-- Opening Marker --

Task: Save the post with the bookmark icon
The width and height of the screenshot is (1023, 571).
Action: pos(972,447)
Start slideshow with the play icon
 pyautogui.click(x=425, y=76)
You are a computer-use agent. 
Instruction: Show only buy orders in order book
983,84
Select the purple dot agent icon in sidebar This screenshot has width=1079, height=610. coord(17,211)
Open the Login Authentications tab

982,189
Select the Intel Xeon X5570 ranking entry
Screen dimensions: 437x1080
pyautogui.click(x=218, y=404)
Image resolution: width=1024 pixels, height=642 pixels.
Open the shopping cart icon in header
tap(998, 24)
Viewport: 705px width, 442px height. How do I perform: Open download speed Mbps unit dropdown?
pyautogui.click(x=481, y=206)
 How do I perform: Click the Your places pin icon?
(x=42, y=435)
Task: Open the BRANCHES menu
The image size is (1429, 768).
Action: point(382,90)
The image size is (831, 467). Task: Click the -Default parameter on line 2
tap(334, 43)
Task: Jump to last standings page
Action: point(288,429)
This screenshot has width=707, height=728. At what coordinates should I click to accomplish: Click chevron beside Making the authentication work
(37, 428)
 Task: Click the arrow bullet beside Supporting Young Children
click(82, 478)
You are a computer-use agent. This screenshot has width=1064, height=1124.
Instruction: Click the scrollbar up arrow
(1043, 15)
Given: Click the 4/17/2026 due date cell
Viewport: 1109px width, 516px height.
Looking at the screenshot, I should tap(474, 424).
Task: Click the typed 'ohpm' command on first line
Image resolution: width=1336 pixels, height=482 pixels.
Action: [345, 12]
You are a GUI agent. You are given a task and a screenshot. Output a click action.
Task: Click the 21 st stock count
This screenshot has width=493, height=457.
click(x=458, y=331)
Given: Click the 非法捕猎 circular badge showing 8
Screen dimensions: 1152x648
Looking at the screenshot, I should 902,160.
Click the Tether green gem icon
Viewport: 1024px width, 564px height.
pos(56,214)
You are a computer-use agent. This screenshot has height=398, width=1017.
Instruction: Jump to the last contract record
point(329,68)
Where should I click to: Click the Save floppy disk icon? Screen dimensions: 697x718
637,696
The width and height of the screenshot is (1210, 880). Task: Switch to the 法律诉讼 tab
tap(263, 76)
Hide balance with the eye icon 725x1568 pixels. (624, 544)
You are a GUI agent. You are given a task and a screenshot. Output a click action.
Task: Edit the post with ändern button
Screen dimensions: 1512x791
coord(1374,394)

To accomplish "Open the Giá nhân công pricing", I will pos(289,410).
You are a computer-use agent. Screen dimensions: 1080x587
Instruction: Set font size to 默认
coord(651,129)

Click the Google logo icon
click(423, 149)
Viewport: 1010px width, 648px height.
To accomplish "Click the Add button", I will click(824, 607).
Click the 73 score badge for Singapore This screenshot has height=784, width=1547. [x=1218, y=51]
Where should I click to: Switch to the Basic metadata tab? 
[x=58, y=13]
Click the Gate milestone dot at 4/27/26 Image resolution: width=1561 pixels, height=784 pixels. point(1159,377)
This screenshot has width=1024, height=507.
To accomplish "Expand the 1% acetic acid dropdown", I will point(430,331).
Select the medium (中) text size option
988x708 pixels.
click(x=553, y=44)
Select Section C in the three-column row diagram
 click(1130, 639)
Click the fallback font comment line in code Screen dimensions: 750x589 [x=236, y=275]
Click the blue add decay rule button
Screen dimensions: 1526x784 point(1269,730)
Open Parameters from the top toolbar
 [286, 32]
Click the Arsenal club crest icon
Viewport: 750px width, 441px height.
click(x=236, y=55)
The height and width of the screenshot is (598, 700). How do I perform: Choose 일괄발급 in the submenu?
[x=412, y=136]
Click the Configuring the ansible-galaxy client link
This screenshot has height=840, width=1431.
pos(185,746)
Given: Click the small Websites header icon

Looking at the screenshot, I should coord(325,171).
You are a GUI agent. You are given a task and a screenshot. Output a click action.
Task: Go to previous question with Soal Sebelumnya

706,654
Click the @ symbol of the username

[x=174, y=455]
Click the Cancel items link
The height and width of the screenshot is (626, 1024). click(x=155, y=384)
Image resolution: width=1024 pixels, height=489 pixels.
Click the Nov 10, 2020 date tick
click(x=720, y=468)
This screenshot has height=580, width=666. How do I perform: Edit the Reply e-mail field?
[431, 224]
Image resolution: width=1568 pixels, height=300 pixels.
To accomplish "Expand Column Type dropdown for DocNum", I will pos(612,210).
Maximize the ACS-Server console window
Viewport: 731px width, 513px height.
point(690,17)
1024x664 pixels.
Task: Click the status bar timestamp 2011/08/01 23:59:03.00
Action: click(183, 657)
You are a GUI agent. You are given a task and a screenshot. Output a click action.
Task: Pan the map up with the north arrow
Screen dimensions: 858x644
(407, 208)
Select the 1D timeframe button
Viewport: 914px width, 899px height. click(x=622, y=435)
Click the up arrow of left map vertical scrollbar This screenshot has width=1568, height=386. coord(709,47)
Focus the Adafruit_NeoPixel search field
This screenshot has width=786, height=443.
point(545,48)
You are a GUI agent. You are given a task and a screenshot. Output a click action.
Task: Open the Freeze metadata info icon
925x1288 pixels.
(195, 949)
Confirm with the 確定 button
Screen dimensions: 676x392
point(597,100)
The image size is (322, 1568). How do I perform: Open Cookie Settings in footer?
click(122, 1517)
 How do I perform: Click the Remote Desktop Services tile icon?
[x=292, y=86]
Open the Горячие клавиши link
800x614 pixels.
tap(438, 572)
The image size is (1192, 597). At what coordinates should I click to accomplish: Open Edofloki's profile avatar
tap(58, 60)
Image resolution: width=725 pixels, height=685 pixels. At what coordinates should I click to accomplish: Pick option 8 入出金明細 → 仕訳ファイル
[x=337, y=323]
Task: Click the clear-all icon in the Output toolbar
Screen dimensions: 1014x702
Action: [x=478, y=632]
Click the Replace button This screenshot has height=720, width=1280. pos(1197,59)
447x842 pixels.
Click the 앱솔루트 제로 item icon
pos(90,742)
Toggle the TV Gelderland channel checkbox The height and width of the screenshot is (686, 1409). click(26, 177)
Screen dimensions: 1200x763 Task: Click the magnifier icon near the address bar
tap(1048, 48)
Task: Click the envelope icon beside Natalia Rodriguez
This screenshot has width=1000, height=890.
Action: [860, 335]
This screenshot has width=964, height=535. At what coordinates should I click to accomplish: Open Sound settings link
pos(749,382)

-- Closing Marker --

All records above must be set down exactly, please.

Task: Save the post with the bookmark icon
The width and height of the screenshot is (1023, 571).
Action: pos(972,447)
Start slideshow with the play icon
 pyautogui.click(x=425, y=76)
You are a computer-use agent. 
Instruction: Show only buy orders in order book
983,84
Select the purple dot agent icon in sidebar This screenshot has width=1079, height=610. coord(17,211)
Open the Login Authentications tab

982,189
Select the Intel Xeon X5570 ranking entry
Screen dimensions: 437x1080
pyautogui.click(x=218, y=404)
Image resolution: width=1024 pixels, height=642 pixels.
Open the shopping cart icon in header
tap(998, 24)
Viewport: 705px width, 442px height. How do I perform: Open download speed Mbps unit dropdown?
pyautogui.click(x=481, y=206)
 How do I perform: Click the Your places pin icon?
(x=42, y=435)
Task: Open the BRANCHES menu
The image size is (1429, 768).
Action: point(382,90)
The image size is (831, 467). Task: Click the -Default parameter on line 2
tap(334, 43)
Task: Jump to last standings page
Action: point(288,429)
This screenshot has width=707, height=728. At what coordinates should I click to accomplish: Click chevron beside Making the authentication work
(37, 428)
 Task: Click the arrow bullet beside Supporting Young Children
click(82, 478)
You are a computer-use agent. This screenshot has width=1064, height=1124.
Instruction: Click the scrollbar up arrow
(1043, 15)
Given: Click the 4/17/2026 due date cell
Viewport: 1109px width, 516px height.
Looking at the screenshot, I should tap(474, 424).
Task: Click the typed 'ohpm' command on first line
Image resolution: width=1336 pixels, height=482 pixels.
Action: [345, 12]
You are a GUI agent. You are given a task and a screenshot. Output a click action.
Task: Click the 21 st stock count
This screenshot has width=493, height=457.
click(x=458, y=331)
Given: Click the 非法捕猎 circular badge showing 8
Screen dimensions: 1152x648
Looking at the screenshot, I should 902,160.
Click the Tether green gem icon
Viewport: 1024px width, 564px height.
pos(56,214)
You are a computer-use agent. This screenshot has height=398, width=1017.
Instruction: Jump to the last contract record
point(329,68)
Where should I click to: Click the Save floppy disk icon? Screen dimensions: 697x718
637,696
The width and height of the screenshot is (1210, 880). Task: Switch to the 法律诉讼 tab
tap(263, 76)
Hide balance with the eye icon 725x1568 pixels. (624, 544)
You are a GUI agent. You are given a task and a screenshot. Output a click action.
Task: Edit the post with ändern button
Screen dimensions: 1512x791
coord(1374,394)

To accomplish "Open the Giá nhân công pricing", I will pos(289,410).
You are a computer-use agent. Screen dimensions: 1080x587
Instruction: Set font size to 默认
coord(651,129)

Click the Google logo icon
click(423, 149)
Viewport: 1010px width, 648px height.
To accomplish "Click the Add button", I will click(824, 607).
Click the 73 score badge for Singapore This screenshot has height=784, width=1547. [x=1218, y=51]
Where should I click to: Switch to the Basic metadata tab? 
[x=58, y=13]
Click the Gate milestone dot at 4/27/26 Image resolution: width=1561 pixels, height=784 pixels. point(1159,377)
This screenshot has width=1024, height=507.
To accomplish "Expand the 1% acetic acid dropdown", I will point(430,331).
Select the medium (中) text size option
988x708 pixels.
click(x=553, y=44)
Select Section C in the three-column row diagram
 click(1130, 639)
Click the fallback font comment line in code Screen dimensions: 750x589 [x=236, y=275]
Click the blue add decay rule button
Screen dimensions: 1526x784 point(1269,730)
Open Parameters from the top toolbar
 [286, 32]
Click the Arsenal club crest icon
Viewport: 750px width, 441px height.
click(x=236, y=55)
The height and width of the screenshot is (598, 700). How do I perform: Choose 일괄발급 in the submenu?
[x=412, y=136]
Click the Configuring the ansible-galaxy client link
This screenshot has height=840, width=1431.
pos(185,746)
Given: Click the small Websites header icon

Looking at the screenshot, I should coord(325,171).
You are a GUI agent. You are given a task and a screenshot. Output a click action.
Task: Go to previous question with Soal Sebelumnya

706,654
Click the @ symbol of the username

[x=174, y=455]
Click the Cancel items link
The height and width of the screenshot is (626, 1024). click(x=155, y=384)
Image resolution: width=1024 pixels, height=489 pixels.
Click the Nov 10, 2020 date tick
click(x=720, y=468)
This screenshot has height=580, width=666. How do I perform: Edit the Reply e-mail field?
[431, 224]
Image resolution: width=1568 pixels, height=300 pixels.
To accomplish "Expand Column Type dropdown for DocNum", I will pos(612,210).
Maximize the ACS-Server console window
Viewport: 731px width, 513px height.
point(690,17)
1024x664 pixels.
Task: Click the status bar timestamp 2011/08/01 23:59:03.00
Action: click(183, 657)
You are a GUI agent. You are given a task and a screenshot. Output a click action.
Task: Pan the map up with the north arrow
Screen dimensions: 858x644
(407, 208)
Select the 1D timeframe button
Viewport: 914px width, 899px height. click(x=622, y=435)
Click the up arrow of left map vertical scrollbar This screenshot has width=1568, height=386. coord(709,47)
Focus the Adafruit_NeoPixel search field
This screenshot has width=786, height=443.
point(545,48)
You are a GUI agent. You are given a task and a screenshot. Output a click action.
Task: Open the Freeze metadata info icon
925x1288 pixels.
(195, 949)
Confirm with the 確定 button
Screen dimensions: 676x392
point(597,100)
The image size is (322, 1568). How do I perform: Open Cookie Settings in footer?
click(122, 1517)
 How do I perform: Click the Remote Desktop Services tile icon?
[x=292, y=86]
Open the Горячие клавиши link
800x614 pixels.
tap(438, 572)
The image size is (1192, 597). At what coordinates should I click to accomplish: Open Edofloki's profile avatar
tap(58, 60)
Image resolution: width=725 pixels, height=685 pixels. At what coordinates should I click to accomplish: Pick option 8 入出金明細 → 仕訳ファイル
[x=337, y=323]
Task: Click the clear-all icon in the Output toolbar
Screen dimensions: 1014x702
Action: [x=478, y=632]
Click the Replace button This screenshot has height=720, width=1280. pos(1197,59)
447x842 pixels.
Click the 앱솔루트 제로 item icon
pos(90,742)
Toggle the TV Gelderland channel checkbox The height and width of the screenshot is (686, 1409). click(26, 177)
Screen dimensions: 1200x763 Task: Click the magnifier icon near the address bar
tap(1048, 48)
Task: Click the envelope icon beside Natalia Rodriguez
This screenshot has width=1000, height=890.
Action: [860, 335]
This screenshot has width=964, height=535. At what coordinates should I click to accomplish: Open Sound settings link
pos(749,382)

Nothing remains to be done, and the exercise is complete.